SHORT TASK 1: In the reading on Tecumseh and William Apess, what is the title of Apess's autobiography, and in what year was it published?
SHORT TASK 2: Continue the reading on Tecumseh and William Apess from its last sentence.

>> Begin PAGE EXCERPT

White Men: Friend or Foe?
Shawnee leader Tecumseh would be one of the first Native Americans to have his words and views recorded for historical posterity. In his 1810 speech to Governor William Henry Harrison at Vincennes (in what is now Indiana), Tecumseh protested the "sale" of large areas of tribe-controlled lands to the American government. Because the land was jointly owned by all native people in the region, he argued, any sale of land had to be approved by all who used it—and not just approved by a handful of Native Americans who did not have the legal right to speak for all the others. In the short speech, Tecumseh notes that his people were "once a happy race, since made miserable by the white people who are never contented but always encroaching." Tecumseh was unsuccessful in stopping the encroachment of whites, though he fought until his death alongside British troops in an attempt to drive back American settlement during the War of 1812. Tecumseh's simple, clear argument about communal ownership of native lands—and his argument that native peoples had first right to ownership, because they were the first to live there—would be used time and again by hundreds of different tribes, though such arguments met with little or no success when it came to preserving tribal lands from the encroachment of white Americans. The idea would become an overarching theme of the Native American dream, which existed above all tribe distinctions and served to unite many different native populations.
Not all Native Americans resisted the encroachment of white American society entirely. William Apess, a Pequot Indian from Massachusetts, grew up in indentured servitude to many different white families over the course of his youth. His autobiography, A Son of the Forest (1829), is the first full-length work to be published by a Native American author. In the book, Apess tells of his conversion to Christianity and his experiences living among white Americans. Even as he accepts many aspects of white culture, Apess strives to serve as an example of the potential of Native Americans to shatter the prejudices held by many white Americans at the time. Apess's dream of a country in which Native Americans would be treated fairly and respectably by whites, and would likewise be free to adopt the beliefs and customs of whites as they wished, was as short-lived as Apess himself; after losing faith in the notion that whites and native tribes could coexist peacefully, Apess descended into alcoholism and obscurity, and died in his early forties.

>> End PAGE EXCERPT
>> Begin RECORD SET

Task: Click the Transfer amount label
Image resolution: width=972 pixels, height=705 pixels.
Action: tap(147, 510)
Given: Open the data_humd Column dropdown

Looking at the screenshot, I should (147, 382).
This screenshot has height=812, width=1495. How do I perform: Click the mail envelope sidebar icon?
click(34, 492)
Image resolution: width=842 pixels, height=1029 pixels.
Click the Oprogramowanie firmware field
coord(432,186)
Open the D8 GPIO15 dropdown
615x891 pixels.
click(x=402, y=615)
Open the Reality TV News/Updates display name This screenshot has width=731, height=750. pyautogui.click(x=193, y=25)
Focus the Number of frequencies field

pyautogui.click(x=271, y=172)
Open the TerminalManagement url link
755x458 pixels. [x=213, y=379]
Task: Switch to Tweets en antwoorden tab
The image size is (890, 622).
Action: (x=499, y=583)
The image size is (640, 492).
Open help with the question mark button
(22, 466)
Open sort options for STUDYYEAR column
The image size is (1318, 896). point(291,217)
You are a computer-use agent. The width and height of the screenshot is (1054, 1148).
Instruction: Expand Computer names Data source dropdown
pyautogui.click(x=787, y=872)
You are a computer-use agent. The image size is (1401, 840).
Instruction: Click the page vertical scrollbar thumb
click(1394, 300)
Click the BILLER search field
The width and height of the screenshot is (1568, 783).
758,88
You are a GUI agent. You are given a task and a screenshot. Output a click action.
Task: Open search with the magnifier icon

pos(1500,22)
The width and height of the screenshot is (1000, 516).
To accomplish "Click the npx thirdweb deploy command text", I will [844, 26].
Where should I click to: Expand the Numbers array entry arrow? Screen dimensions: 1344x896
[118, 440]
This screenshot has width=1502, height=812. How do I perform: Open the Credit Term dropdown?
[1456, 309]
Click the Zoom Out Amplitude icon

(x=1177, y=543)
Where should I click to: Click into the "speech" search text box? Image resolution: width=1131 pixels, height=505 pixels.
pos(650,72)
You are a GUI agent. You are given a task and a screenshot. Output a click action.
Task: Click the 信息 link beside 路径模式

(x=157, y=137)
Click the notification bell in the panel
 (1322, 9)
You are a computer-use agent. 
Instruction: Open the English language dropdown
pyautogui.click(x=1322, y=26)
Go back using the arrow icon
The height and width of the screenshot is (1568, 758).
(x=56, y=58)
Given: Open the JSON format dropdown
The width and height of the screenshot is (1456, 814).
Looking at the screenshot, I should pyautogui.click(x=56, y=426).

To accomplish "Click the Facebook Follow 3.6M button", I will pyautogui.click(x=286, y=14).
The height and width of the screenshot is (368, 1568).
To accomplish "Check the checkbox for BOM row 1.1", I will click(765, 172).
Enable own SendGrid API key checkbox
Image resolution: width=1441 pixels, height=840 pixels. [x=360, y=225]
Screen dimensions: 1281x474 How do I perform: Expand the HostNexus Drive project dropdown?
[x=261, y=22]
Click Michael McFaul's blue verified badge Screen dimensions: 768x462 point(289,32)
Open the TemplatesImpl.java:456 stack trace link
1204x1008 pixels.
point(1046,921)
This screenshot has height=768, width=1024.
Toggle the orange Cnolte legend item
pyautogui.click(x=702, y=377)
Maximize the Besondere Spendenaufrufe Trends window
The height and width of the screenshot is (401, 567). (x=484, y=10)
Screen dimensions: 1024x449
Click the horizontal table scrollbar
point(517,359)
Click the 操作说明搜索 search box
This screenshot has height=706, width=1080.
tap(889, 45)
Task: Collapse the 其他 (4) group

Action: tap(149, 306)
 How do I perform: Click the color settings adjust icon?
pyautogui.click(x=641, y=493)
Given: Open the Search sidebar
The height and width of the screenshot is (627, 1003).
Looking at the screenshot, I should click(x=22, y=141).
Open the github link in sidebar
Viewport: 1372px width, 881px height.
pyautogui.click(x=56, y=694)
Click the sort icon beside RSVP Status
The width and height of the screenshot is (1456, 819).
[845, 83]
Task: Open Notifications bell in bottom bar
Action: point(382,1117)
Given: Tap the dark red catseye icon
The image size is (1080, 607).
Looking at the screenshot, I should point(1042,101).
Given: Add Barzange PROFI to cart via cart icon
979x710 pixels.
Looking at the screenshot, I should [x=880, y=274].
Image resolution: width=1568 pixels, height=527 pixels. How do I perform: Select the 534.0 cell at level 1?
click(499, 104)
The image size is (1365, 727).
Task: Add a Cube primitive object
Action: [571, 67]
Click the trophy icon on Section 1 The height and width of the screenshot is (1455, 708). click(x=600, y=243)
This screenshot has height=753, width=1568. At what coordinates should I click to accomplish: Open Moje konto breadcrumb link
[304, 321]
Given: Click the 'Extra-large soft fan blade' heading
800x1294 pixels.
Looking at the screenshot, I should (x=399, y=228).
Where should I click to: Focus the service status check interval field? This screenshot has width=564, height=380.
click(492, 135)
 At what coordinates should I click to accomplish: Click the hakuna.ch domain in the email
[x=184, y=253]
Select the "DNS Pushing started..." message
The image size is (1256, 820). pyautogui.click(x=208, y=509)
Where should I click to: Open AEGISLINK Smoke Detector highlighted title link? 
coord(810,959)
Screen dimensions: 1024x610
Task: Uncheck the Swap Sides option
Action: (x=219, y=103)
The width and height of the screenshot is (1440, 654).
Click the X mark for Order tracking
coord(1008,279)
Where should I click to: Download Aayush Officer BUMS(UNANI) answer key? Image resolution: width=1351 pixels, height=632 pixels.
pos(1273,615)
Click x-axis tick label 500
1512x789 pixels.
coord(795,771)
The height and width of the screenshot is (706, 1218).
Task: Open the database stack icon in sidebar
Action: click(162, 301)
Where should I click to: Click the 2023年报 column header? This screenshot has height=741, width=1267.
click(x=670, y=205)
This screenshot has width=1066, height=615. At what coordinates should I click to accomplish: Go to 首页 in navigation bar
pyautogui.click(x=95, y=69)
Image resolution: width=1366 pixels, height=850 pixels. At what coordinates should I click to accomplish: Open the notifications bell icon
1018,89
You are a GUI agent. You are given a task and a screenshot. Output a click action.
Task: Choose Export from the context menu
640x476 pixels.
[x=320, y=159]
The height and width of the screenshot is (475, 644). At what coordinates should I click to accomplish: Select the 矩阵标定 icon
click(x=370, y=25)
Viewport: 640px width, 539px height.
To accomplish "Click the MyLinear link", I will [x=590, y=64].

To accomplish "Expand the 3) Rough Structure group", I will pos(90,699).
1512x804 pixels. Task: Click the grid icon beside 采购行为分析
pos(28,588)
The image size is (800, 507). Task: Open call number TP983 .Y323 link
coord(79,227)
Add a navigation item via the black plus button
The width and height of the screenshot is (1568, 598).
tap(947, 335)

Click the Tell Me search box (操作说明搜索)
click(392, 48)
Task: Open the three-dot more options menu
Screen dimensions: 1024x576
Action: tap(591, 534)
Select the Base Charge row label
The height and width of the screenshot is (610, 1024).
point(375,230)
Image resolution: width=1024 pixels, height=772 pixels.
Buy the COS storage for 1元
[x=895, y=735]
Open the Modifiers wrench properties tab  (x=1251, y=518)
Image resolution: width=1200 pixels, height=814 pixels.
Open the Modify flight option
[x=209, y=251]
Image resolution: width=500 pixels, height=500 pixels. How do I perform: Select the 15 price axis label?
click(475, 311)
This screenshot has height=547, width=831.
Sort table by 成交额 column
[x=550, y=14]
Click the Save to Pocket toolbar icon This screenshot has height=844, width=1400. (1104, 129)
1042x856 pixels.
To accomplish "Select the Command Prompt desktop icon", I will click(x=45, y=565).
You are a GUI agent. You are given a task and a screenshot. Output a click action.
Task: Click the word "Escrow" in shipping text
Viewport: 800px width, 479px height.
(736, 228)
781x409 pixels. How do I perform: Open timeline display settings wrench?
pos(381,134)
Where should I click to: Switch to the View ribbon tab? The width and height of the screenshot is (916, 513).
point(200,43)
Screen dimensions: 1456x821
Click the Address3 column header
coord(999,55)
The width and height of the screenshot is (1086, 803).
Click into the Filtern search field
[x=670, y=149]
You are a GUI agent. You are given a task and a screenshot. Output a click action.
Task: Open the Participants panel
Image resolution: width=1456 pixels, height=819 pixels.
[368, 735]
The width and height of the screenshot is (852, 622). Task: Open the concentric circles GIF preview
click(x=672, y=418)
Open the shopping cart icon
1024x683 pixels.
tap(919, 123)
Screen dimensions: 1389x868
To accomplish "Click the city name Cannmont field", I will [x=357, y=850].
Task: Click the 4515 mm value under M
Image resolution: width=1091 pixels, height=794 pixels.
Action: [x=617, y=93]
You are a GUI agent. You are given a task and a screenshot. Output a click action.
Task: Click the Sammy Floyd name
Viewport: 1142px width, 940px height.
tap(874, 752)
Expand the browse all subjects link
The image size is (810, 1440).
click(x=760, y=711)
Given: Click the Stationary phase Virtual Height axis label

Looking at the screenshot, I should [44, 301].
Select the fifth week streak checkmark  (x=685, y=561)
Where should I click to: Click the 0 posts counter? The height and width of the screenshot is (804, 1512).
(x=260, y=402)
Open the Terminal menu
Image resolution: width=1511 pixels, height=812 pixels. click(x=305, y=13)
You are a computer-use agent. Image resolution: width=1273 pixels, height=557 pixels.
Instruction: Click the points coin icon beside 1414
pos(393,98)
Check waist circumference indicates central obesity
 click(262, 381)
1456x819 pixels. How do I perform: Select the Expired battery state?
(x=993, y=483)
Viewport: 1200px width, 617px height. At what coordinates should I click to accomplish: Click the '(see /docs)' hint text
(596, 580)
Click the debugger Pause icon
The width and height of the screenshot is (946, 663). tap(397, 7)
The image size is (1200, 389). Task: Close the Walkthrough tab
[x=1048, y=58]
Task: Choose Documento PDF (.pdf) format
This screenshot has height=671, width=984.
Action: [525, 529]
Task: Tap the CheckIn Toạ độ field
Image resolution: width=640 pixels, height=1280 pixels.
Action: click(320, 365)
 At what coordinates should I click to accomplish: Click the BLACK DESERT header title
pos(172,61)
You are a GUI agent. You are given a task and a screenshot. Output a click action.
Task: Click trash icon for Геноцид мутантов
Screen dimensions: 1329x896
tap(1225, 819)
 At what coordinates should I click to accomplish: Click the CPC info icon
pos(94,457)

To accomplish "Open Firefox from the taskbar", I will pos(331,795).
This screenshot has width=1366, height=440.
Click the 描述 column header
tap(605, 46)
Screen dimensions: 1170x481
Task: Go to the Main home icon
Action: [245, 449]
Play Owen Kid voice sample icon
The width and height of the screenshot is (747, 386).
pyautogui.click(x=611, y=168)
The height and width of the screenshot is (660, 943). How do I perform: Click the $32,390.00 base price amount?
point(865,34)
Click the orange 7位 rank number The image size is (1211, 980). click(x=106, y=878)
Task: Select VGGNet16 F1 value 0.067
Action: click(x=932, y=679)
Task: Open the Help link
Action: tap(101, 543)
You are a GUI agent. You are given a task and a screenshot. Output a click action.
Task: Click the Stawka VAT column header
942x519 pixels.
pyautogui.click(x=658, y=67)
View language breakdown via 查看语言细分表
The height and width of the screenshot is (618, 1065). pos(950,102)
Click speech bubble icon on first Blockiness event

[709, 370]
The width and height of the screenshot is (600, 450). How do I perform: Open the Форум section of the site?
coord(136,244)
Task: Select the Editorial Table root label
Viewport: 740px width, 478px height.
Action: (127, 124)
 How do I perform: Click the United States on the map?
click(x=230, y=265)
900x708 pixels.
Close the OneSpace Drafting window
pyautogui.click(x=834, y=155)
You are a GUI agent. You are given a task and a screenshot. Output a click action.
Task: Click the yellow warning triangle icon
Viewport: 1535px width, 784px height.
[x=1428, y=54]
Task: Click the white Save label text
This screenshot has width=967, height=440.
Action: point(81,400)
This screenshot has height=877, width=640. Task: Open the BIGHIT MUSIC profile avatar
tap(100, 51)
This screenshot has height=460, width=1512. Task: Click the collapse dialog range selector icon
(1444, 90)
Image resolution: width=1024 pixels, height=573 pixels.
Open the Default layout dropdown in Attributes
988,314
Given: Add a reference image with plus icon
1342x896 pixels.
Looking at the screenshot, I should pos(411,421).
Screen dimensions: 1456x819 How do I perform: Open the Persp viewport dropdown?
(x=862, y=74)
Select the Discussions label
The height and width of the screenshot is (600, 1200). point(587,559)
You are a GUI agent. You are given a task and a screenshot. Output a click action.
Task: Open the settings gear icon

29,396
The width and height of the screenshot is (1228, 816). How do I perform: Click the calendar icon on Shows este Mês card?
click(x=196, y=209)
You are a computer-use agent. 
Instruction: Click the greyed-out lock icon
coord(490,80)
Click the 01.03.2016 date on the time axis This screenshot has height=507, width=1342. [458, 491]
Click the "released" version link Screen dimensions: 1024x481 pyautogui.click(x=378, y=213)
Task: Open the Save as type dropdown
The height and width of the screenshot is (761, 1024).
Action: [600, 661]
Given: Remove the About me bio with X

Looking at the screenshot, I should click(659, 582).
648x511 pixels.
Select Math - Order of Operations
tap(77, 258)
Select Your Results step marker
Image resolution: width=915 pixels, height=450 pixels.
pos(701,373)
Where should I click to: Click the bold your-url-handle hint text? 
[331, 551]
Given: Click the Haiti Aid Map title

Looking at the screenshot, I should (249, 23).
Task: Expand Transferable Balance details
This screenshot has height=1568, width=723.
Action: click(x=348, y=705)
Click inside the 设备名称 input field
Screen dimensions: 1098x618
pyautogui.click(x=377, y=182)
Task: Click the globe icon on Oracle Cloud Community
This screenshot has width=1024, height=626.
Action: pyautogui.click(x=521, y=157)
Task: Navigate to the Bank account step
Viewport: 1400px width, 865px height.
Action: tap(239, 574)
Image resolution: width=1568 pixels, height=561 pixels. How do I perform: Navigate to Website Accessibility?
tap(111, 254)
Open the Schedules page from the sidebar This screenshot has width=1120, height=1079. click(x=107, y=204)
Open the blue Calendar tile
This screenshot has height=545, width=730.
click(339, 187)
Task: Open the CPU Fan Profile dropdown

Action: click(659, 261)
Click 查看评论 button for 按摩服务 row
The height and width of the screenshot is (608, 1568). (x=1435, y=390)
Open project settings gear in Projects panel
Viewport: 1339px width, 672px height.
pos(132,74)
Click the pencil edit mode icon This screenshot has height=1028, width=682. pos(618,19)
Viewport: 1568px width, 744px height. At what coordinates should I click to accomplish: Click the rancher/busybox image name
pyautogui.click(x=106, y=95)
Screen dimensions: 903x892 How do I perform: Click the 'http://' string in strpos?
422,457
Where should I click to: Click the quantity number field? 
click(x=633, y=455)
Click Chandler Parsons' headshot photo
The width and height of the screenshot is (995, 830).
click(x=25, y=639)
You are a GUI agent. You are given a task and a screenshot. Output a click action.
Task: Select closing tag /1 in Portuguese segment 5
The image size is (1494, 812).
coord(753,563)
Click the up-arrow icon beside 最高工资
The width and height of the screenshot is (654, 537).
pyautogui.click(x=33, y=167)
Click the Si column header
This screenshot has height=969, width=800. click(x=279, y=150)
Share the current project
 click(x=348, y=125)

>> End RECORD SET

TASK ANSWER 1: A Son of the Forest, published in 1829.

TASK ANSWER 2:
The Plight in Print
As the Plains and Pacific Coast Indians were forcibly cleared from their ancestral lands throughout the middle of the nineteenth century, very few Native Americans memorialized the tragic events in writing. Many relied on oral tradition, but such accounts often disappeared as members of the tribe died in battle or perished from the harsh conditions of the reservations. The task of capturing the tragic events was often undertaken by white Americans sympathetic to the Native Americans' plight; Helen Hunt Jackson was one such woman. Although her novel Ramona (1884) is a fictional account of a half-Indian girl and her struggles with the encroachment of white settlers, it incorporates many real-world events in an attempt to appeal directly to the hearts of readers. At the end of the novel, Ramona, having been repeatedly forced off the lands of her ancestors, decides that the only solution is to take her child and leave for Mexico. For her, there is no fulfillment of the American dream.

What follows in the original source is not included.